— PASSAGE —
4. Performance evaluation

In this section, numerical results and analysis are presented to demonstrate the performance of different schemes for planning VDR FSO feeder links.

4.1 Simulation setup

To simulate atmospheric attenuation, we set the atmospheric visibility height as 30 km and only consider the atmospheric attenuation caused by aerosol scattering. To simulate atmospheric scintillation, the $C_n^2$ profile of the refractive index structure parameter $C_n^2(h)$ described as HV5/7 model [27] is used in this paper. The intensity structure size parameter in the FSO receiver is derived in a rough approximation through the Fresnel size given by the distance from a dominant turbulent layer, and the height of the dominant turbulent layer is assumed as 12 km referring to [28]. The height difference between OGSs is ignored in this paper. For the low-orbit satellite distribution, two constellations Starlink and Iridium are considered in this paper. Some configuration parameters used in the simulation are shown in Table 3. Considering that the FSO feeder link may be affected by the cloud shading, the cloud margin Mcloud of 3 dB is required in the feeder link budget, and we classify this margin into the constant loss of feeder links for simplicity. This paper assumes that there are some OGSs deployed in the gateway nodes in the TON. Figure 8 shows the topology of the TON national science foundation network (NSFNET), and the nodes 0-13 are the gateway nodes of NSFNET. Considering the limitation of the number of satellite-ground communication terminals and on-board energy in low-orbit satellites, we set that each satellite can only establish a feeder link. For OGSs with close geographic locations, there may be some overlap between their observation areas. OGSs with overlapping observation areas may compete for the same satellite, and this condition easily happens in the SGION with low satellite density. To compare the performance of two baselines and NSGA-FLHCA when there are different degrees of satellite competition between OGSs, we simulate the feeder link planning under different OGS deployments, and two deployments of four OGSs in NSFNET are shown in Fig. 8. The difference between two deployments is that the OGS distribution of deployment-2 is more dispersed than that of deployment-1, and the OGSs in deployment-1 are more likely to compete the same satellites for establishing feeder links.

— DATASET CONTENT —
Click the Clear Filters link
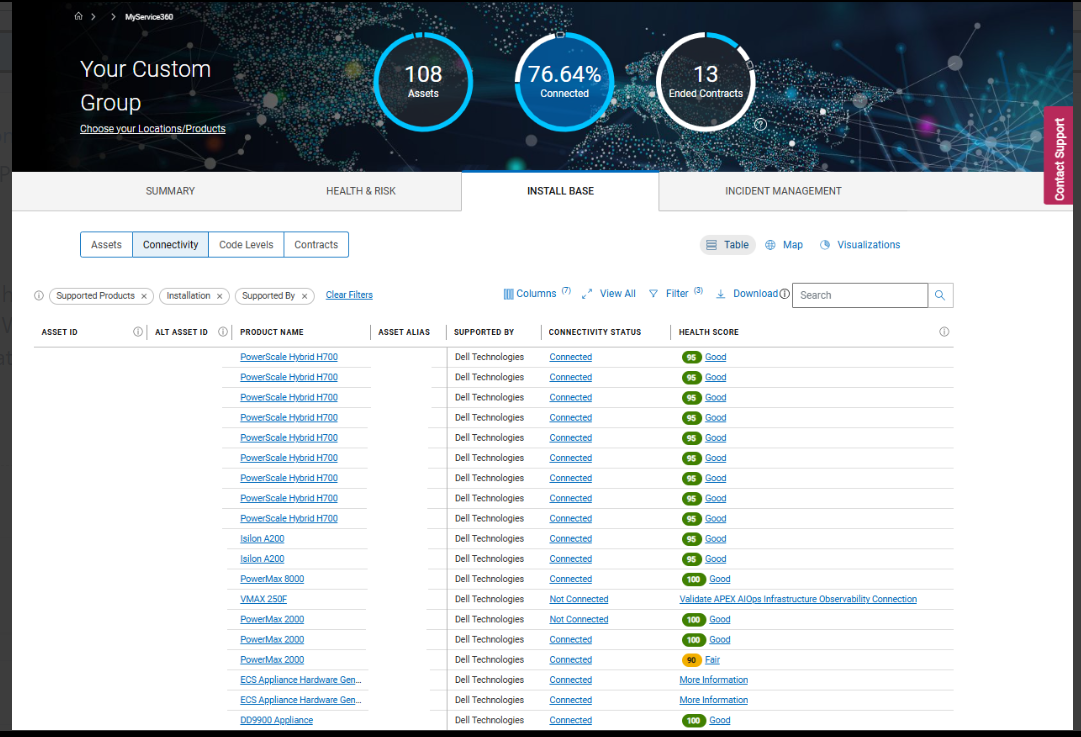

— TO DO —
Please explain, in one to three sentences, why the simulation setup passage above allows each satellite to establish only one feeder link.

— REPLY TO THE TASK —
Low-orbit satellites have a limited number of satellite-ground communication terminals and limited on-board energy. For that reason, the setup allows each satellite to establish only a single feeder link.